Two more former Minnesota Boy Scouts have issued lawsuits against the Boy Scouts of America, alleging they suffered sexual abuse at the hands of their scout leaders.
Lawsuits were filed Thursday in Ramsey County District Court on behalf of Steven Josephson and David Lundquist.
KSTP reports they are accusing the BSA of creating a public nuisance and of failing to warn people about alleged pedophiles within its ranks. They are also calling for the release of 30 years' worth of confidential "perversion files" containing information on scout leaders accused of sexual abuse.
According to the Pioneer Press, Lundquist said he was abused by former scout leader Richard Swendiman while a member of Troop 216 in St. Paul, while Josephson said he was abused by convicted child molester Leland Opalinski while he was the leader of Troop 12, also in St. Paul.
Lundquist, 56 told the media Thursday that his experience caused "a pain that you carry with you for a long, long time," while Josephson, 59, said he was "tired of living in the shadows" of his abuse.
Opalinski, who died in 2014, has also been accused of molesting Ramsey County Commissioner Jim McDonough when he was in the Boy Scouts.
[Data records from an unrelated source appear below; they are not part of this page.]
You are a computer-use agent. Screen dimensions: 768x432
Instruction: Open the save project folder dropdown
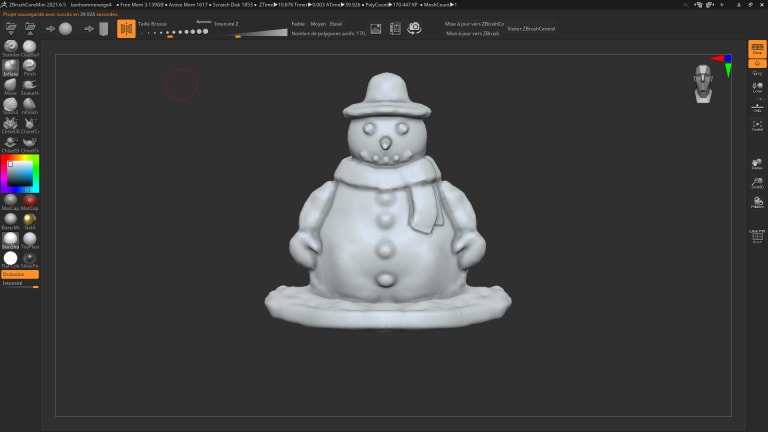click(30, 28)
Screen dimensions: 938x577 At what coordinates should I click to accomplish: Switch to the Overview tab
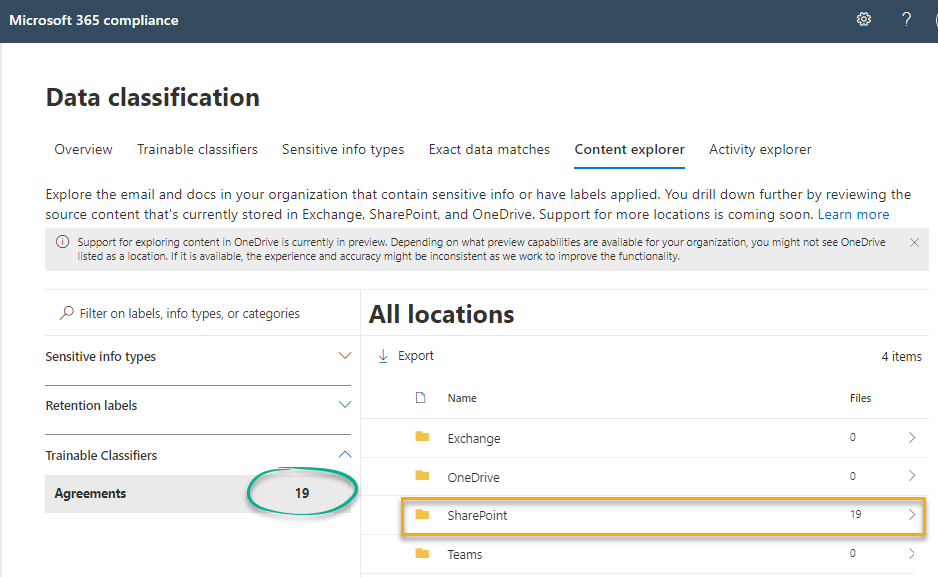click(83, 149)
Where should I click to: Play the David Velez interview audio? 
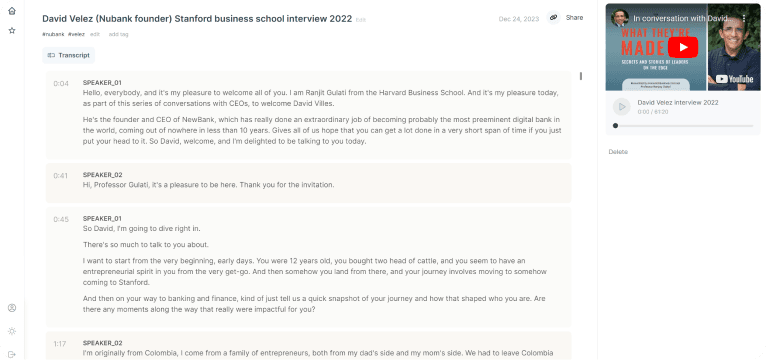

McDonough filed a lawsuit of his own against BSA and the Minnesota-based Northern Star Council of Scouting last month.
Bid to release confidential 'perversion files'
This latest lawsuit is the first time a public nuisance claim has been issued against the BSA, according to attorney Jeff Anderson, and it is intended to lead to the release of files kept by the BSA in the way that similar suits have forced the disclosure of priests accused of sexual abuse.
The Pioneer Press notes that a court ruling in Oregon in 2012 led to the release of more than 1,200 files featuring allegations made up to 1985, but "thousands" compiled since then remain under wraps.
"When a Scout leader abuses a child," Anderson told the Star Tribune, "the Scouts take that information and keep it in a file, and even if they remove the leader who offends, they keep that secret and the file secret in their headquarters in Texas.
"These suits seek to cause the Boy Scouts of America to come clean, to make children safe, by exposing and disclosing all the ‘perversion files’ to the public, to the people and to the leaders on the ground who need to know, so kids can be protected."
The Northern Star Council told the newspaper that keeping the files confidential is designed to "encourage prompt reporting and protect the identity of any victims," saying anyone accused of sexual abuse is now dismissed at the point of allegation, rather than waiting for proof.